▸ Passage provided:
So who is right? Does the Bible hold contradictory commands? Often when we read through Scripture, we look at a text and we forget to consider the immediate context and the broader context of all of Scripture. In the original manuscripts of the Bible, there are no chapters and verses, which forces you to consider the overall argument that is being presented to you. I don’t plan to preach on the entire Bible in one sermon. I do want you to see that Romans 13 makes sense within and is not contradictory to other commands of Scripture. 

I declare the Word of the Lord to you under this theme: there is no authority except from God.

  1. In 1st century Rome (Rom. 13)
  2. In 16th century Europe (BC Art 36)
  3. In 21st century North America.
  1. In 1st century Rome (Rom. 13)

I must begin with two points. 

First, in Romans 13, the Apostle Paul is not specifically addressing democracy, tyranny, or monarchy. He is not addressing the Trump government, the Trudeau government, or the dictatorship in China. He does not have a specific political party in mind. The Apostle Paul’s first allegiance is to the Son of God, the son of King David, that is King Jesus (that is what we read about in Romans 1:1-5). His primary audience is a Christian community living in a world that is not Christian. Second, the Apostle Paul is addressing the matter of legal issues as they were arising among Christians. If you read 12:14-21 or 13:8-10, he is encouraging you to think about how you respond to injustice. Think about a contract that has been broken, for example. He does not forbid Christians from seeking justice. But he lays out ground rules for how to do that. He wants you to seek justice as Christians and not as rioters and rabble-rousers.

There are three matters that Paul addresses in Romans 13: (1) you; (2) God; (3) civil authority.

First he addresses Christian responsibility, you. If you read through vs. 14-21 of ch. 12, he calls you not to repay evil for evil, to show kindness to an enemy, to overcome evil with good. This passage begins with an emphasis on you. It begins with self-government under God. This is also emphasized throughout Romans 13:1-7. Look at vs. 3b: “Would you have no fear of the one who is in authority? Then do what is good, and you will receive his approval.” Look at vs. 4b: “But if you do wrong, be afraid, for he does not bear the sword in vain.” Look at vs. 5: “Therefore one must be in subjection, not only to avoid God’s wrath but also for the sake of conscience.” It is far better to endure wrong than to do wrong. If you join in on wrong-doing you may incur the wrath of the authority, but you will endure the wrath of God. He also promises in chapter 12:19 that if the approved authorities will not judge, then God Himself will one day judge. So the passage begins with this call to personal responsibility: do good.

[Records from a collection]

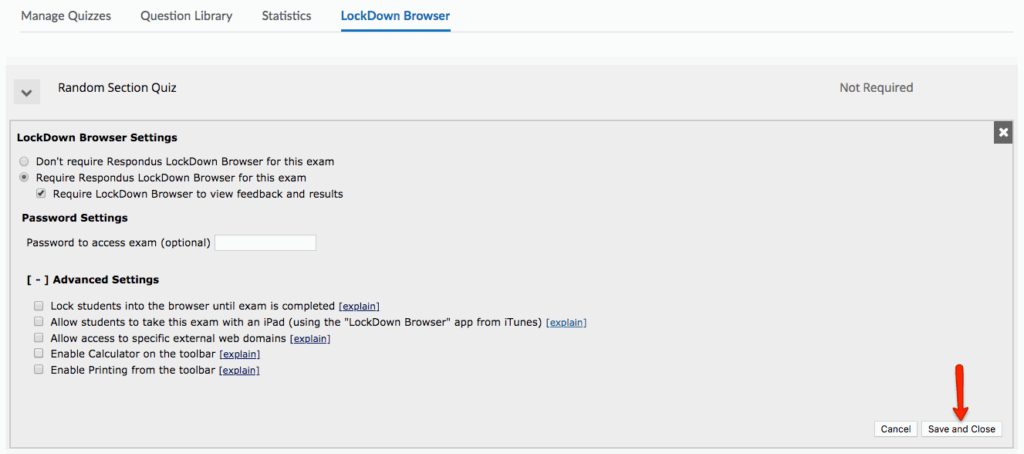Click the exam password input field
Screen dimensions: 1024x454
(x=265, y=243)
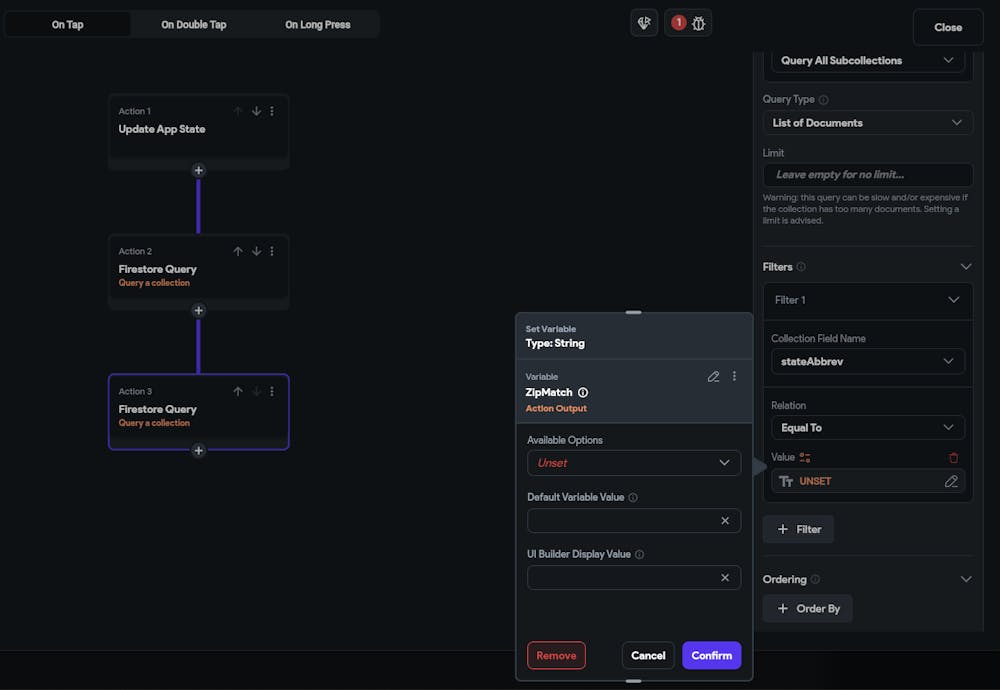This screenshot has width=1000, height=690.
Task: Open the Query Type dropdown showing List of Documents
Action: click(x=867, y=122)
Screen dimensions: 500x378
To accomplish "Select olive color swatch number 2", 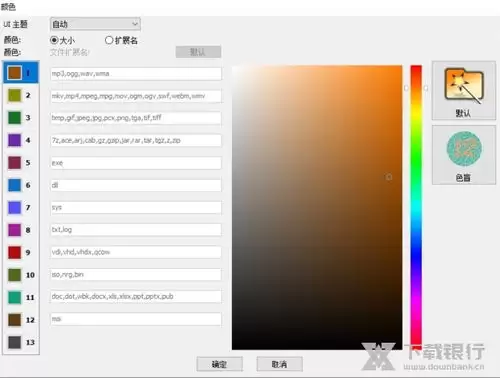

▸ Assigned task 1:
Answer these questions from the sermon on Romans 13:
(a) What theme does the preacher declare the Word of the Lord under?
(b) To whom is the Apostle Paul's first allegiance, according to the sermon?
(c) What three matters does Paul address in Romans 13?
▸ Assigned task 2:
Retype the part of the sermon on Romans 13 starting with "I declare the" and going on through "with two points.".
▸ Assigned task 3:
Continue the sermon on Romans 13 from where it stops.
The listing is separate material with no connection to the sermon on Romans 13.

▸ Response area 1:
(a) There is no authority except from God.
(b) To the Son of God, the son of King David, that is King Jesus.
(c) You, God, and civil authority.

▸ Response area 2:
I declare the Word of the Lord to you under this theme: there is no authority except from God.

  1. In 1st century Rome (Rom. 13)
  2. In 16th century Europe (BC Art 36)
  3. In 21st century North America.
  1. In 1st century Rome (Rom. 13)

I must begin with two points.

▸ Response area 3:
Why do we do good? Well, because God is God. In Romans 13, the Apostle Paul addresses God’s authority over all authority. There is no authority on earth that we can consider without understanding God’s authority over all. You may know the famous quote from the Dutch Preacher and statesman Abraham Kuyper: ““There is not a square inch in the whole domain of our human existence over which Christ, who is Sovereign over all, does not cry, Mine!” We just read in chapter 12, vs. 19, that you must not return evil for evil, because God will repay. God is God and you are not, so don’t play God. In fact, He has set court systems into place to respond to evil in the world. This is important. The court systems have been set in place by God. When the courts systems do wrong, they also are held accountable to God. You are still called to do good. When the court systems do not praise what is right, you are still called to do good.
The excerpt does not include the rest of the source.